- Task A
Print the part of the mailing-list message on XML database choices between "That's a good" and "be more appropriate.", inclusive.

- Passage given

*-*-*

[Date Prev][Date Next][Thread Prev][Thread Next][Date Index][Thread Index]
RE: [xml-dev] XML Database Decision Tree?
- From: "Champion, Mike" <Mike.Champion@SoftwareAG-USA.com>
- To: xml-dev@lists.xml.org
- Date: Thu, 18 Oct 2001 09:50:51 -0400
> -----Original Message-----
> From: Leigh Dodds [mailto:ldodds@ingenta.com]
> Sent: Thursday, October 18, 2001 8:54 AM
> To: Magick, Brian; Ranjeet Sonone; xml-dev@lists.xml.org
> Subject: RE: [xml-dev] XML Database Decision Tree?
>
>
>
> > -----Original Message-----
> > From: Magick, Brian [mailto:Brian.Magick@compaq.com]
> > Sent: 17 October 2001 20:41
> > To: Ranjeet Sonone; xml-dev@lists.xml.org
> > Subject: RE: [xml-dev] XML Database Decision Tree?
> >
> It's a fairly common XML design pattern to have a head-body structure
> to your schema [2]. e.g. metadata (author, title, etc) and
> content (paras, markup, etc). Processing the XML to pull out the
information
> in the head into standard relational tables, whilst leaving the content
> as a BLOB or referenced file meets most requirements.
>
> Generally speaking it's the head information that needs
> indexing, will be most queried on, etc. It's usually least likely to
include
> mixed content which makes the decomposition easier.
That's a good point. Twisting it around to reflect my biases <grin>, I'd
put it something like: If you have "document" XML and the schema is easily
separated into easily normalizeable metadata and arbitrarily structured
text content, and most queries will be on the metadata, an XML-enabled RDBMS
that extracts some elements into tables and other elements into CLOBs may be
the most appropriate. If you anticipate frequent queries on the actual
document structure and content, a native XML DBMS may be more appropriate.
For example, if you want to know the name of a play by Shakespeare that has
a character named "Puck", the RDBMS+CLOB approach will handle it; if you
need to know which scenes in Shakespeare plays have lines in which the
character Puck says something about Oberon, you'll probably need the
features of a native XML DBMS.
Which reminds me of another "rule" I'd suggest: If you need to do queries
that exploit the recursive structure of your data, a native XML DBMS will
tend to be more appropriate than a "raw" RDBMS. For example, if you need to
know which products contain assemblies or sub-assemblies, or
sub-sub-assemblies ... that contain a particular part, XPath-based query
languages will handle it better than SQL-based languages. (The "bill of
materials" query is a well-known challenge for SQL, but a piece of cake in
XPath). I guess to be fair, I'd have to say "if you need to do queries that
involve joins across metadata in different collections, an RDBMS-based
approach will tend to be more appropriate than a native XML DBMS, at least
until some flavor of XQuery is widely supported."
Ya know, I'm beginning to see the outline of a decision tree in here after
all!

*-*-*

- Source material
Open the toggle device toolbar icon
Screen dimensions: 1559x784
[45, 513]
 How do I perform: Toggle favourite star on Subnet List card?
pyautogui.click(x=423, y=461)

*-*-*

- Task B
Render only the lines of the listing between the line holding "How do I perform: Toggle" and the end of the listing, inclusive, as a Markdown table with the columns Row and Line. Leave out blank lines.

- Correct response A
That's a good point. Twisting it around to reflect my biases <grin>, I'd
put it something like: If you have "document" XML and the schema is easily
separated into easily normalizeable metadata and arbitrarily structured
text content, and most queries will be on the metadata, an XML-enabled RDBMS
that extracts some elements into tables and other elements into CLOBs may be
the most appropriate. If you anticipate frequent queries on the actual
document structure and content, a native XML DBMS may be more appropriate.

- Correct response B
| Row | Line |
|---|---|
| 1 |  How do I perform: Toggle favourite star on Subnet List card? |
| 2 | pyautogui.click(x=423, y=461) |